"Man breaks through the bounds of merely cultural heroism; he destroys the character lie that had him perform as a hero in the everyday social scheme of things; and by doing so he opens himself up to infinity, to the possibility of cosmic heroism .... He links his secret inner self, his authentic talent, his deepest feelings of uniqueness ... to the very ground of creation. Out of the ruins of the broken cultural self there remains the mystery of the private, invisible, inner self which yearned for ultimate significance. ...This invisible mystery at the heart of [the] creature now attains cosmic significance by affirming its connection with the invisible mystery at the heart of creation."
Kierkegaard has essentially this same view of human existence, a view
that Becker praises in The Denial of Death. Because we are this tension
of opposites, says Kierkegaard, in order to be authentically human we
need to accept the mystery and responsibility of participation in both
of these dimensions of reality that constitute life structured by death.
Most people fall short of this authenticity, he declares. They flee its
difficulties. And there are two basic ways of doing this. People either
(1) immerse themselves in the dimension of things that perish, the
things and pleasures of the world, which allows them to evade the
awareness of death: the attitude summed up in the advice to "eat, drink,
and be merry." Or they (2) cling to some false certainty about
immortality, imagining that some kind of immortality is their assured
possession, and this too allows them to evade the awareness of death.

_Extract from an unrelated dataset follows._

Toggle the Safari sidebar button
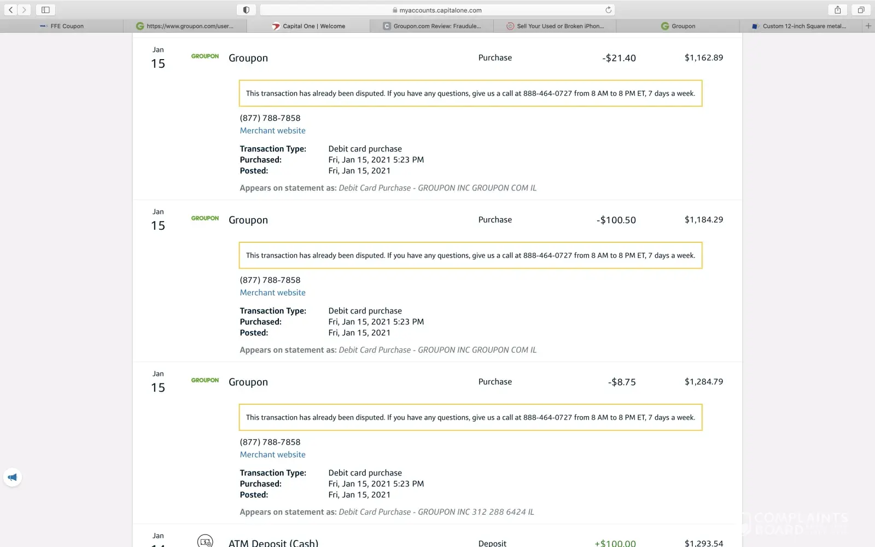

Both types of inauthentic existence involve running away from the
awareness of death, not allowing the fact of death to penetrate into
consciousness, not facing up to the human situation, and not undergoing
the crucial moral catharsis. So Kierkegaard, Becker, and Socrates all
agree: the denial of death is indeed at the center of human
inauthenticity.
... where the problem lies is in the self-comforting delusion that one
possesses eternal meaning, and especially in the measures people take to
defend their feeling of righteous invulnerability, especially through
aggression. Authentic faith, by contrast, affirms enduring meaning in
the context of an open if anxious acceptance of mortality. And so one
must conclude that there are two opposites to authentic faith. One is
the dogmatic clinging to an immortality project; and the other is the
equally dogmatic insistence that enduring meaning is an illusion. Both
of these are denials of our real human situation, making up two sides of
the same counterfeit coin.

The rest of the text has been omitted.